Seguramente tantos hombres habrán escrito alguna vez sobre esta historia... pero es que esta historia fue verdad. La conoció en un sueño. No pudo ver su cara. No podría reconocerla hoy. Pero ella le atrapó para siempre.

Sólo conocía de ella sus dos nombres. Dos palabras frías y precisas que la definían. La definían en su misterio, porque no conocía él nada más. Ni su cara, ni su cuerpo, ni su alma... Sólo sus dos nombres. Y sus palabras. Las palabras... ¡maldita sea, las palabras! Esas palabras tocaban con los dedos la eternidad.

Un día desapareció. Maldita... le llegó al espíritu, se bañó en él, en su sangre. Metió esas jodidas palabras en su cabeza. Y luego se largó. Así, sin más. Se esfumó. Y no fue el único. Dejó a tantos otros colgados en la enormidad, sin saber qué hacer, dónde buscar, dónde encontrar un pedazo de aquellas palabras.

Por lo demás la buscó incansablemente. Navegó mil veces a lo largo y ancho del mar infinito. Atracó en miles de sus innumerables puertos. Preguntó a todo tipo de gente en los confines, pero nadie la había visto. Y él no tenía nada, sólo un puñado de palabras y misterios.

Recorrió las estrellas que lucían en la oscuridad. Pero la oscuridad tampoco la había visto.
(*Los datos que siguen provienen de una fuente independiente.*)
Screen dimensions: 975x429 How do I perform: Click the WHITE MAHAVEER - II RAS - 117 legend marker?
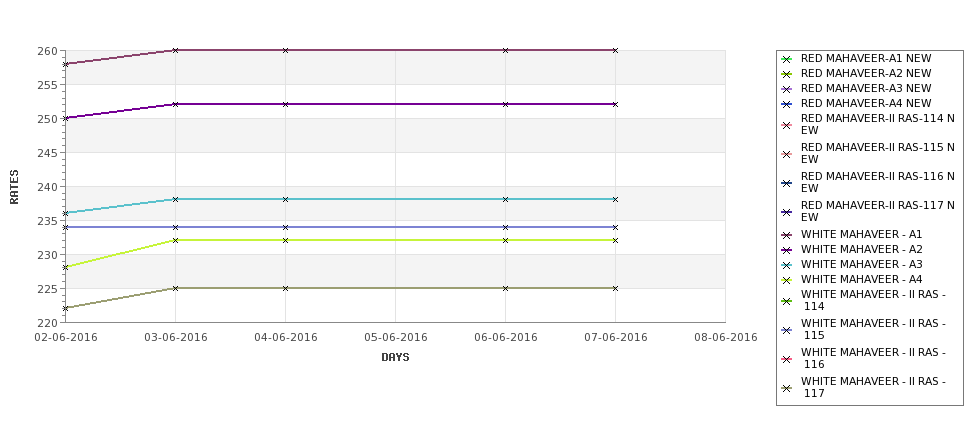click(787, 388)
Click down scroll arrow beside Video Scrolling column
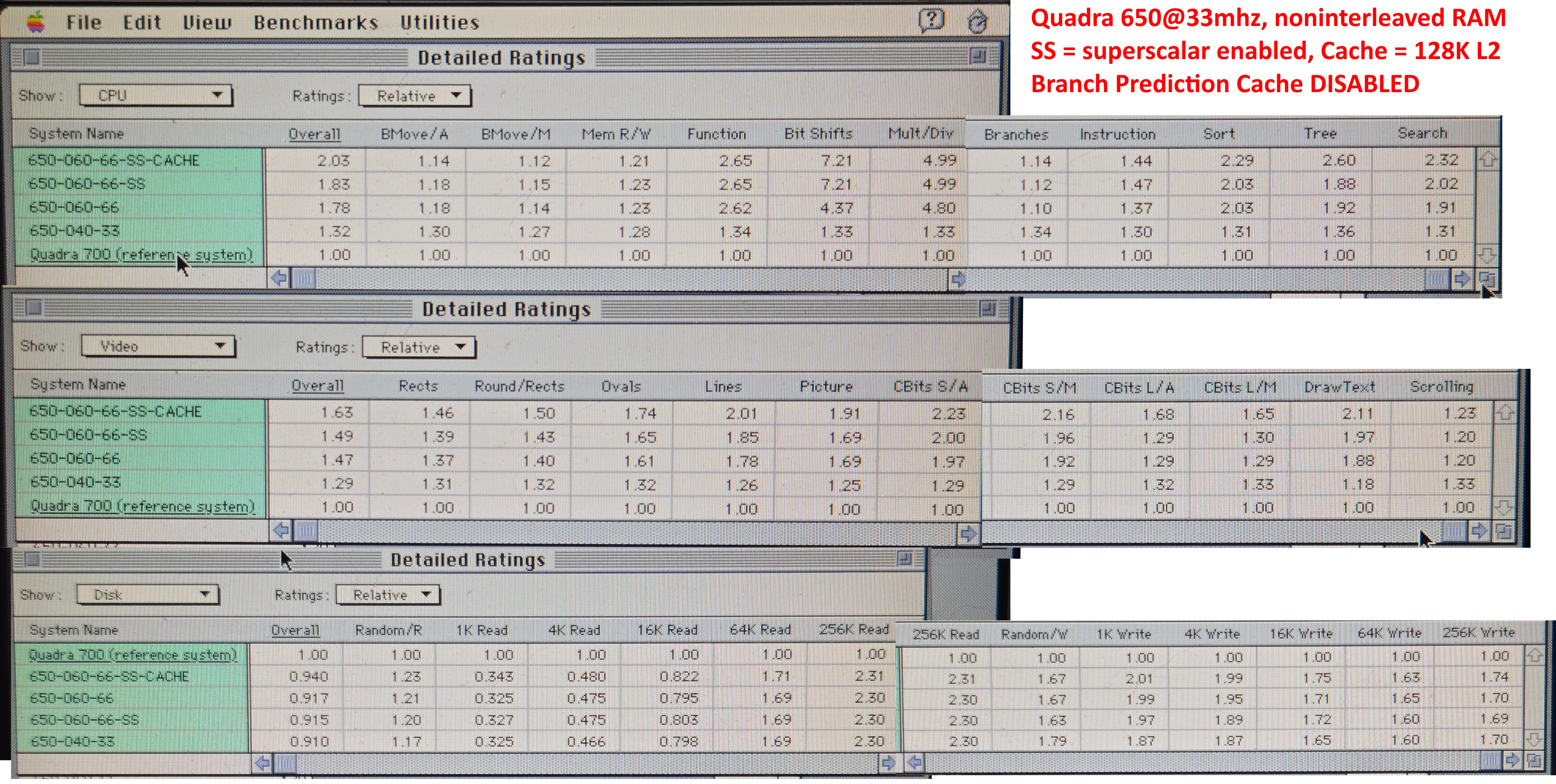Screen dimensions: 1556x784 [x=1503, y=507]
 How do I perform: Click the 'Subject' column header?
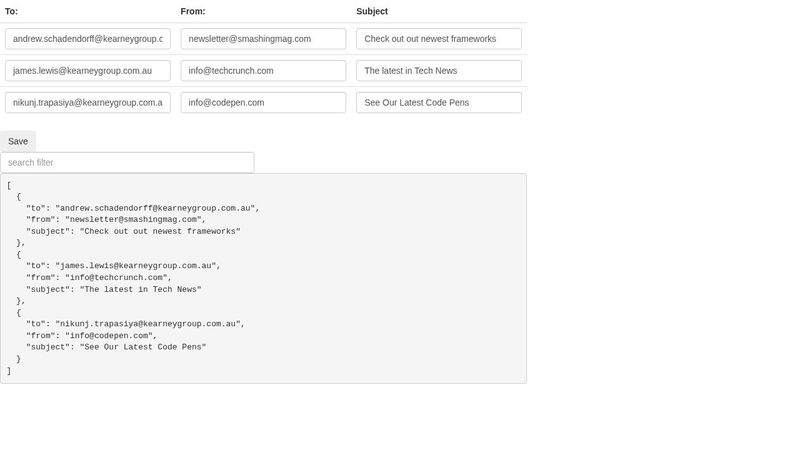372,12
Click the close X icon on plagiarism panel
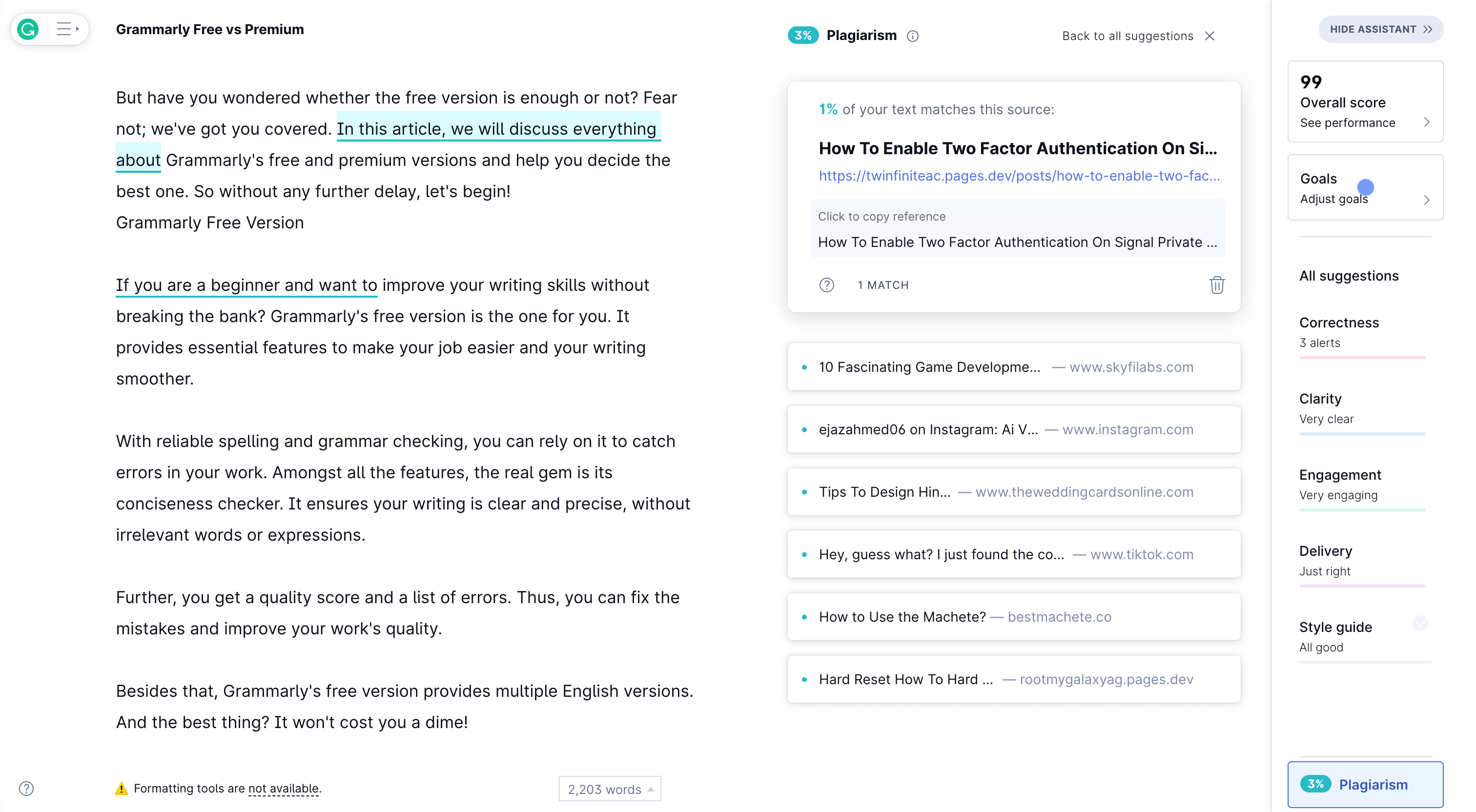 pos(1210,35)
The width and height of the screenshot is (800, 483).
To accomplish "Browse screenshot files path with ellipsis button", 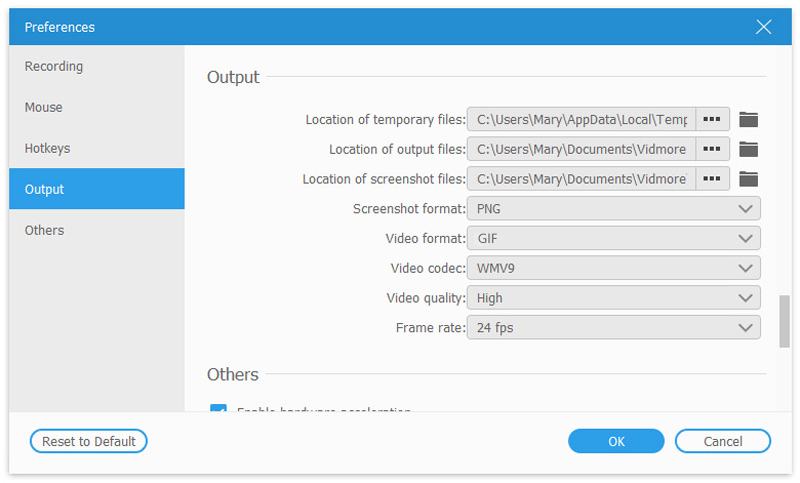I will 712,180.
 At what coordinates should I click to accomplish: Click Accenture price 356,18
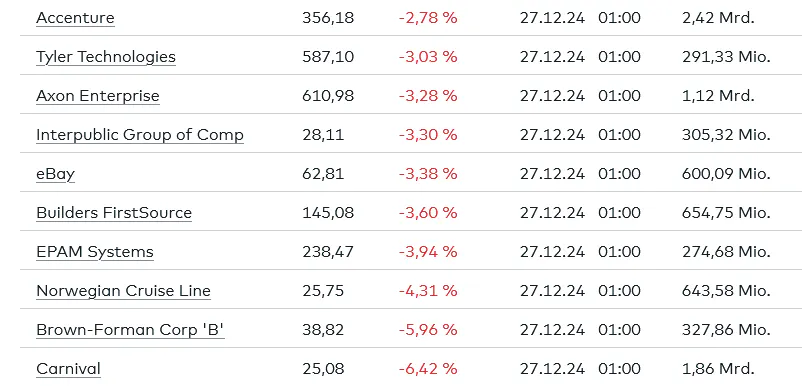[328, 18]
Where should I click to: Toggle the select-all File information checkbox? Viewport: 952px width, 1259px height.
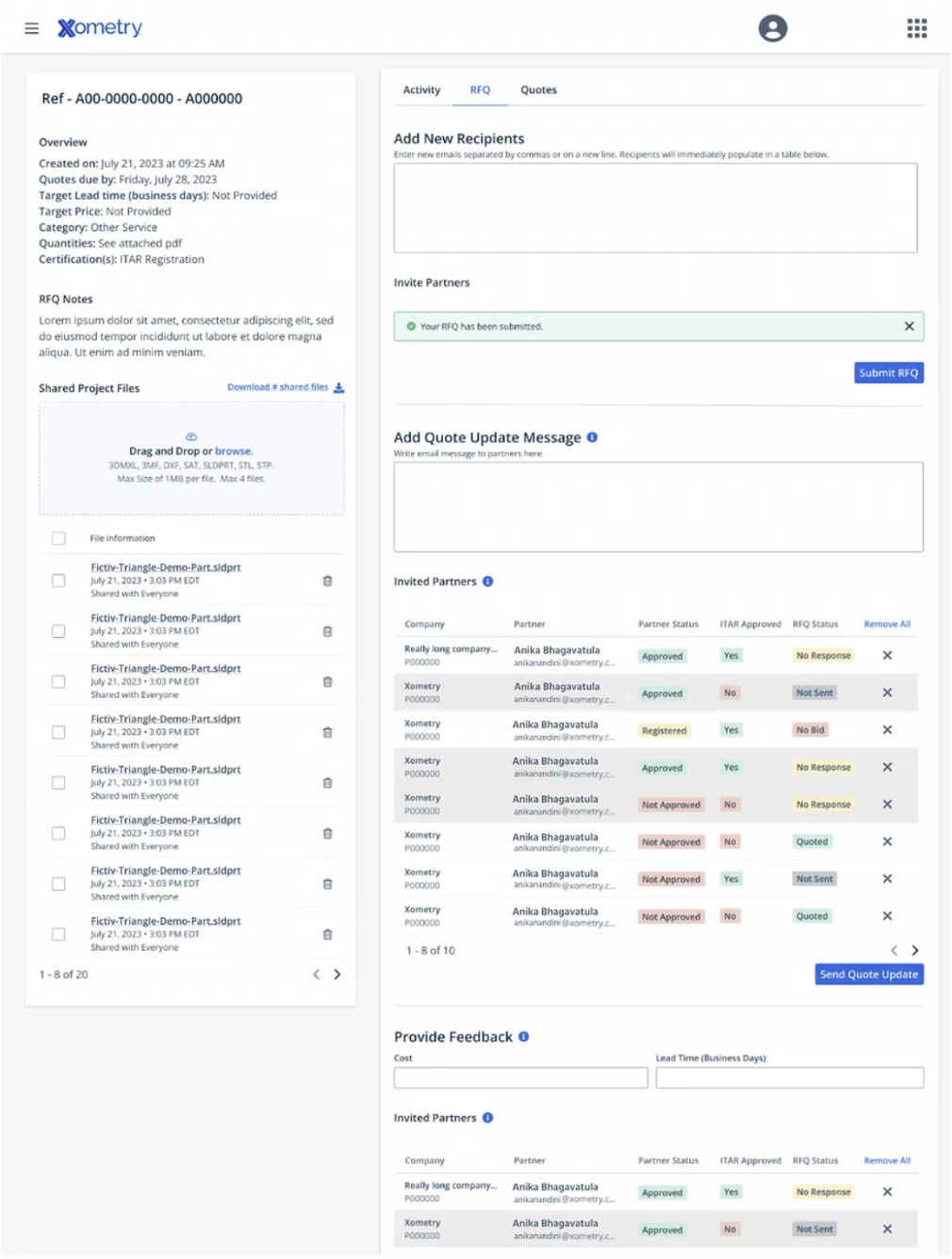(x=58, y=538)
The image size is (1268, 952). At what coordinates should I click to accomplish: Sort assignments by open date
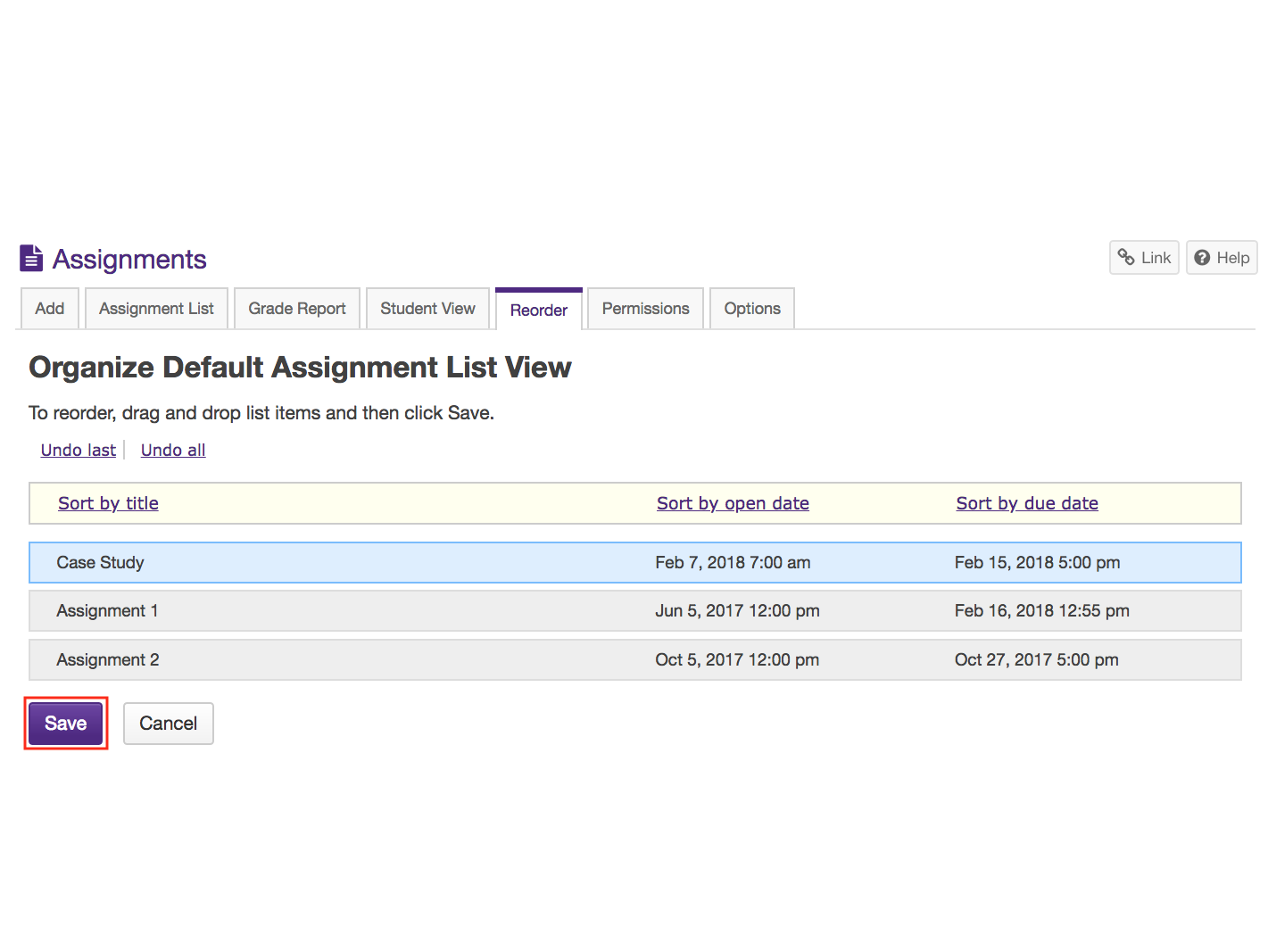click(x=733, y=503)
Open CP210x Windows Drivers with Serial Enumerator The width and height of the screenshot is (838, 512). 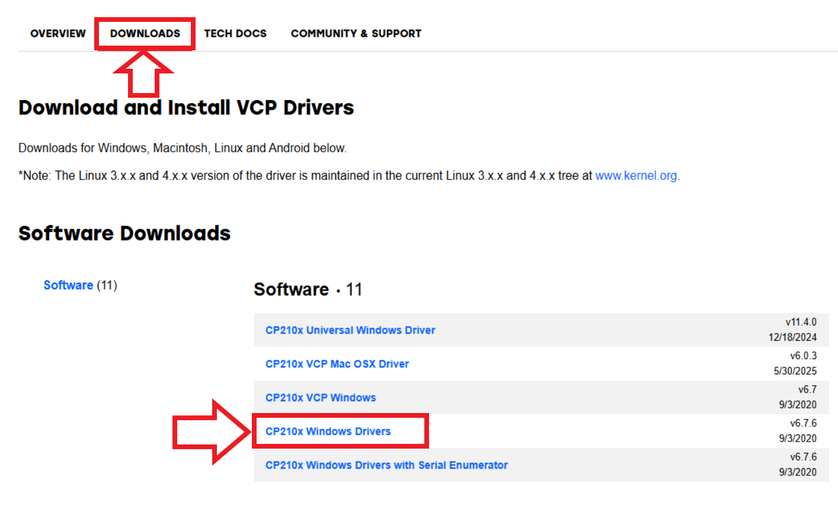tap(386, 465)
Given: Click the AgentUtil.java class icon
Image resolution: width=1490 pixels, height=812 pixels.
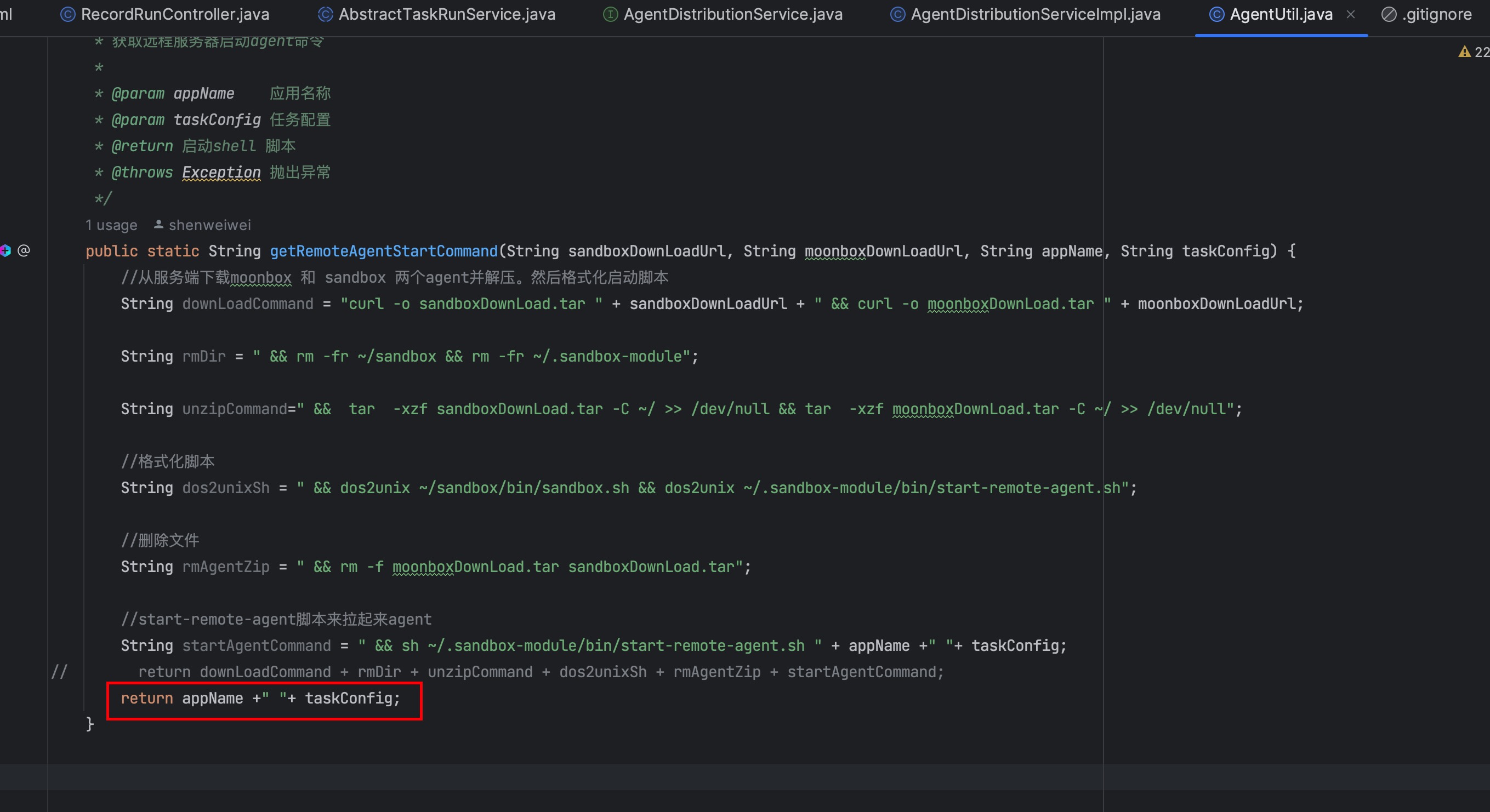Looking at the screenshot, I should coord(1216,14).
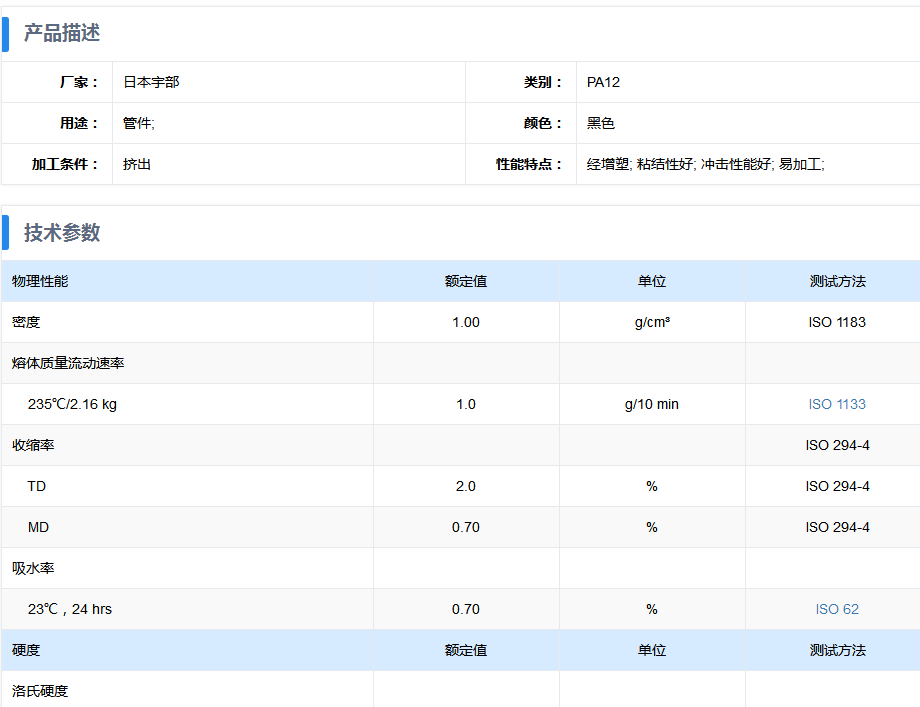Click the usage value 管件
This screenshot has width=920, height=707.
click(138, 123)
Miró entre el polvo de los libros, en la tierra tierna, entre las briznas de hierba ondulante, bajo los montones de kilos de versos dolorosos, en el contorno de la luna, en la sangre de un suicidio, entre las piernas de una puta, en los hielos de una copa, en los sudores de sus sueños y en sus propias pesadillas.

Pero nunca la encontró. Jamás, nunca la encontró. Hubiera dado dos brazos por ello pero no volvió, en su triste existencia, a sentir esas palabras.

Las casas vacías

Nunca creyó que la química salvaría su vida. Más bien al contrario sabía que le mataría. Pero no tenía otra opción. Tenía que liberar la imagen latente: de lo contrario caería a los infiernos.

Incapaz de soportar su propia frustración, harto de mascullar impotencias en susurro a la agonía de la noche decidió perder el tiempo y desandar sus pasos.

Un larguísimo sendero blanco en medio del desierto, un desierto de negrura. Y cuando digo negrura debemos entender vacío, nada, sólo un espacio negro sin materia.

Había pequeñas casas a lo largo del camino, en medio de aquella inexistencia. Pero las personas que un día las habitaron ya no estaban: ¿dónde? Sus nombres seguían escritos en el buzón, había luz en las ventanas, salía humo de la chimenea, se escuchaba una charla dentro. Incluso alguien le invitaba a entrar: "¡pasa, pasa!", su voz era dulce, un susurro en la medianoche. "¡Pasa! ¡Conversemos! ¡Somos siete personas aquí! Siete en el salón, tomando café".

Pero pasaba, y nadie. El vacío. La soledad. La soledad más absoluta.

Llegaba hasta otra casa, adornada incluso con arbolitos en torno a ella. Una luz en medio de la oscuridad. La voz volvía a escucharse, dulce, amante, sanadora. "¡Pasa! ¡Te queremos! Pasa, cariño, ven, siéntate en torno al fuego, hablemos de dulces historias, compartamos cálidos pensamientos, amémonos y sintámonos...". Una voz en la medianoche. Abría la puerta.

Nada. La misma casa, vacía. Completamente deshabitada. ¿Dónde estaba la gente? ¿Qué había sido de ellos? ¿Por qué desaparecían?

La negrura se los había tragado. En algún lugar de la materia vagaba su sustancia, perdida. ¡Qué infierno, qué hiriente pesadilla! ¿Había aberración más atroz? ¿Algo más terrible que haber sido y ser ahora en algún lugar recóndito entre diez mil millares de millones de estrellas? ¿Atrapado en alguna desconocida gota en medio de un mar inacabable? ¿Una minúscula hoja en algún árbol de una selva sin final?

Las casas vacías... ¿y las personas? ¿Y las voces? ¿Y sus palabras? La palabra, ahora sólo vagas letras perdidas en medio de mil millones de bibliotecas olvidadas. El recuerdo. Una añoranza vana y dolorosa en medio de mil millares de dolores en corazones solitarios.